_WHAT THIS TASK INVOLVES:_ Copy the lines below word for word, leaving out the pictures.

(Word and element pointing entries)
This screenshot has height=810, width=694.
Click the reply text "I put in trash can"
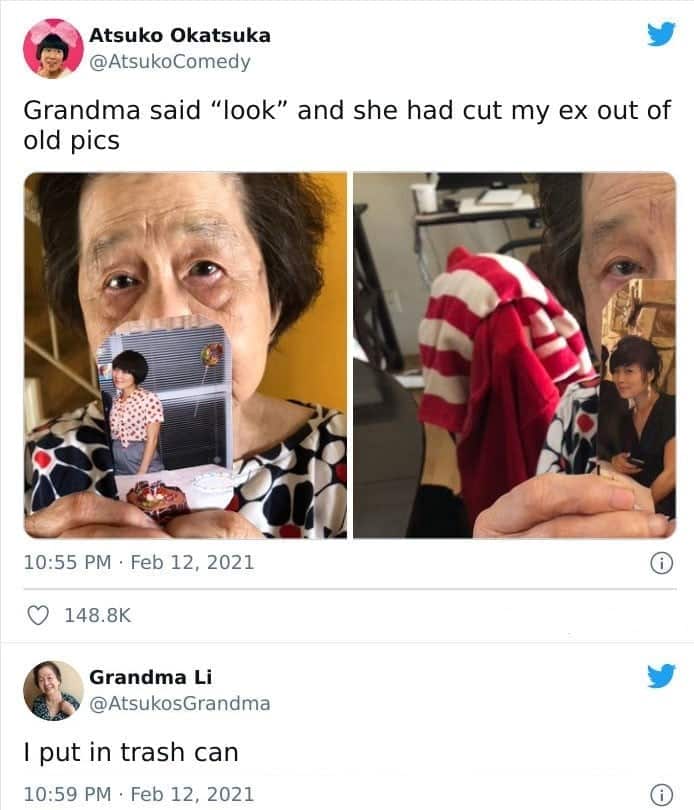coord(131,752)
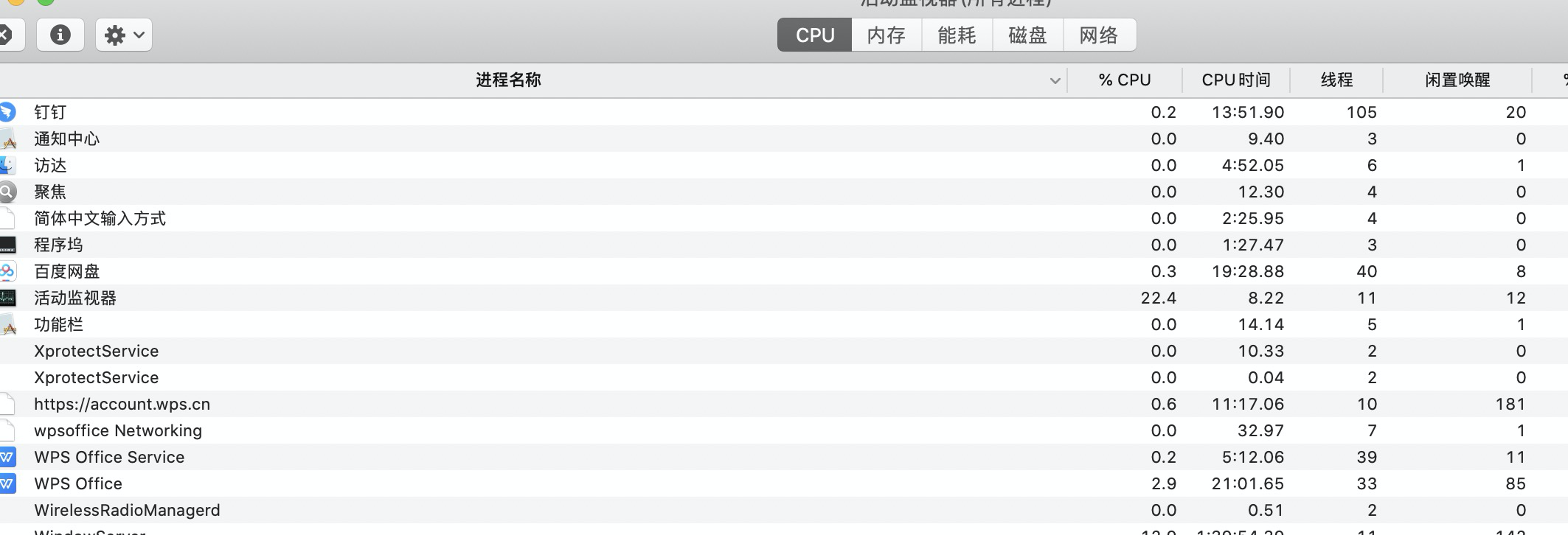Switch to the 内存 (Memory) tab
The width and height of the screenshot is (1568, 535).
click(886, 35)
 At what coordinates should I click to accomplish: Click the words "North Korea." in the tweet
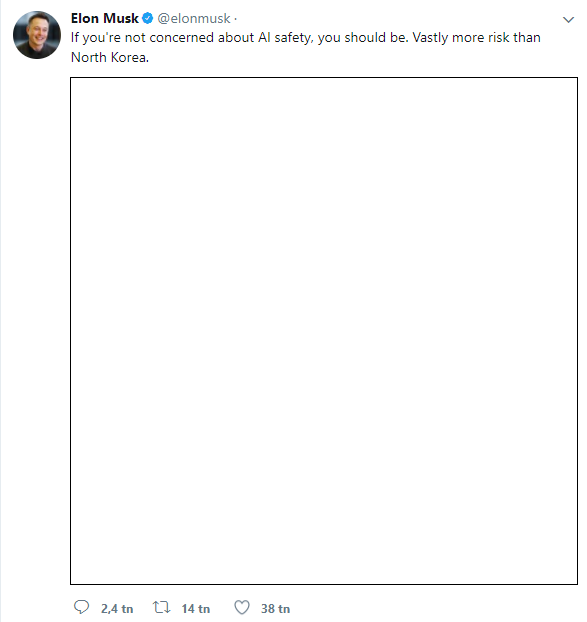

_WORKED ANSWER:_
This screenshot has height=810, width=694.
Click the reply text "I put in trash can"
coord(131,752)
Switch to the 内存 (Memory) tab
The width and height of the screenshot is (1568, 535).
click(886, 35)
 At what coordinates should I click to accomplish: Click the words "North Korea." in the tweet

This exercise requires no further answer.